**Records to process:**
━━━━━━━━
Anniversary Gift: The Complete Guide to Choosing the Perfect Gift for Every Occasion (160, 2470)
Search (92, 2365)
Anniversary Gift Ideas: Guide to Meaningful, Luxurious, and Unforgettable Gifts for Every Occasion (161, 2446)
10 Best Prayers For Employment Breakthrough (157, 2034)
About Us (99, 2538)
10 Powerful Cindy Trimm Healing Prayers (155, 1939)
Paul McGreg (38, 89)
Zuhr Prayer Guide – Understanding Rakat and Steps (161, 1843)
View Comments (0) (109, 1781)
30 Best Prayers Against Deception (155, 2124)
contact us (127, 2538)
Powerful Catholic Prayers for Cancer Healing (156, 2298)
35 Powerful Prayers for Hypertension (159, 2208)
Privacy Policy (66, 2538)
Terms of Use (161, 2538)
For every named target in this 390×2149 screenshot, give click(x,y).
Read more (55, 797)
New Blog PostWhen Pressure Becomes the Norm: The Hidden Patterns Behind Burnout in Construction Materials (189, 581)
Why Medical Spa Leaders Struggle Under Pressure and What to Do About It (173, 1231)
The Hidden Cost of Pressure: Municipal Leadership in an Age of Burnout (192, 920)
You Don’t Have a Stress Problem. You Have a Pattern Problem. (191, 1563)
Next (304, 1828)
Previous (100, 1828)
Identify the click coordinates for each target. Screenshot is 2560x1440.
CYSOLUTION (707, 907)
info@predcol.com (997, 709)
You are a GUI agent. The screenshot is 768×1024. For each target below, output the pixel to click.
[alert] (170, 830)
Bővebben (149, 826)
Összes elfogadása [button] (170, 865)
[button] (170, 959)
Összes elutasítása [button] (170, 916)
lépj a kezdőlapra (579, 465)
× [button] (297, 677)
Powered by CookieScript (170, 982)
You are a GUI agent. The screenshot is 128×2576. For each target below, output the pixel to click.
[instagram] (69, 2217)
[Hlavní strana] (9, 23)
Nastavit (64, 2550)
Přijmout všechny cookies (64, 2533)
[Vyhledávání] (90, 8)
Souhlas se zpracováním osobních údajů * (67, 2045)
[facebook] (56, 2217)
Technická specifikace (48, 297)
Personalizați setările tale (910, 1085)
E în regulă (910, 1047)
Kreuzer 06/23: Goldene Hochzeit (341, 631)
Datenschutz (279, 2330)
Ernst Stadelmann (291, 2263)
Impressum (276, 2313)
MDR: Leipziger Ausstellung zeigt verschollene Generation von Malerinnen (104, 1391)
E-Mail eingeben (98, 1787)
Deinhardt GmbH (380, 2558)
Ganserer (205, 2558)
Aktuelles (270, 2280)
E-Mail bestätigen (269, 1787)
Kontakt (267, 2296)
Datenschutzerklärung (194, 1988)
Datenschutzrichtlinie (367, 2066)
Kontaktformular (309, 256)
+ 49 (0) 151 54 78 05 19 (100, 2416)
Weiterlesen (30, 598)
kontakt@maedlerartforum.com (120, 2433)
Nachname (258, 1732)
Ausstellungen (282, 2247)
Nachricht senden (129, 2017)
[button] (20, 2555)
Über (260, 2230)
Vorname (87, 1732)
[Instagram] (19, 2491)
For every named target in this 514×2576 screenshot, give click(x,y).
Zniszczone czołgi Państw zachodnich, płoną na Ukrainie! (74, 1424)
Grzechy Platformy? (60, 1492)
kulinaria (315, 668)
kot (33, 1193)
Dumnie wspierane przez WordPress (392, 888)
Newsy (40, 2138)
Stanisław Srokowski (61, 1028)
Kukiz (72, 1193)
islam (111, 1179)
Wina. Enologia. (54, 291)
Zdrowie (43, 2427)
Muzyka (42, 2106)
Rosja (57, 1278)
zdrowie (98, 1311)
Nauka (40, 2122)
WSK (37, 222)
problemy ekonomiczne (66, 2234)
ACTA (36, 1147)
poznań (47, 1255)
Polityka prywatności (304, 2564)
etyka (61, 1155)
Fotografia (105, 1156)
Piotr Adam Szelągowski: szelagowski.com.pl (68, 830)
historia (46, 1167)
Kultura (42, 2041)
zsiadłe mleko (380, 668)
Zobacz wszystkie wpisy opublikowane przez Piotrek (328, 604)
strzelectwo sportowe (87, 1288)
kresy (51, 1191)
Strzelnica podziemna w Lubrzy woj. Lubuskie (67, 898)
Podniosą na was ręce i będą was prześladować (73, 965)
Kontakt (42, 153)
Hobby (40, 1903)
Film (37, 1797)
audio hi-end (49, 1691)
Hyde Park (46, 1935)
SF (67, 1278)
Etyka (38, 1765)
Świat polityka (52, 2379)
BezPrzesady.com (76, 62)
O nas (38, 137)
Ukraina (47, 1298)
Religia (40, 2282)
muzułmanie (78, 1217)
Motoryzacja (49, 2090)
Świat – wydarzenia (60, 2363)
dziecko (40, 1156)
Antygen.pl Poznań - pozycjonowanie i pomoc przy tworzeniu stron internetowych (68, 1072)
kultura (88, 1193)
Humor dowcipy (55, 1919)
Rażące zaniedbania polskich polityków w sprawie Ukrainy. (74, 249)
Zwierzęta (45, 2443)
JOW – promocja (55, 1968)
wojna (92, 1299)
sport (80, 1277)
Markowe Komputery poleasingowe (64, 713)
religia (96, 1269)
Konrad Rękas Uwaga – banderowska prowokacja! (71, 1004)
━━━━━━━━
**Aim of the exercise:**
An exact copy of the lines above between the line holding "Read more (55, 797)" and the line holding "[Hlavní strana] (9, 23)", inclusive, is the whole answer.

**Task result:**
Read more (55, 797)
New Blog PostWhen Pressure Becomes the Norm: The Hidden Patterns Behind Burnout in Construction Materials (189, 581)
Why Medical Spa Leaders Struggle Under Pressure and What to Do About It (173, 1231)
The Hidden Cost of Pressure: Municipal Leadership in an Age of Burnout (192, 920)
You Don’t Have a Stress Problem. You Have a Pattern Problem. (191, 1563)
Next (304, 1828)
Previous (100, 1828)
Identify the click coordinates for each target. Screenshot is 2560x1440.
CYSOLUTION (707, 907)
info@predcol.com (997, 709)
You are a GUI agent. The screenshot is 768×1024. For each target below, output the pixel to click.
[alert] (170, 830)
Bővebben (149, 826)
Összes elfogadása [button] (170, 865)
[button] (170, 959)
Összes elutasítása [button] (170, 916)
lépj a kezdőlapra (579, 465)
× [button] (297, 677)
Powered by CookieScript (170, 982)
You are a GUI agent. The screenshot is 128×2576. For each target below, output the pixel to click.
[instagram] (69, 2217)
[Hlavní strana] (9, 23)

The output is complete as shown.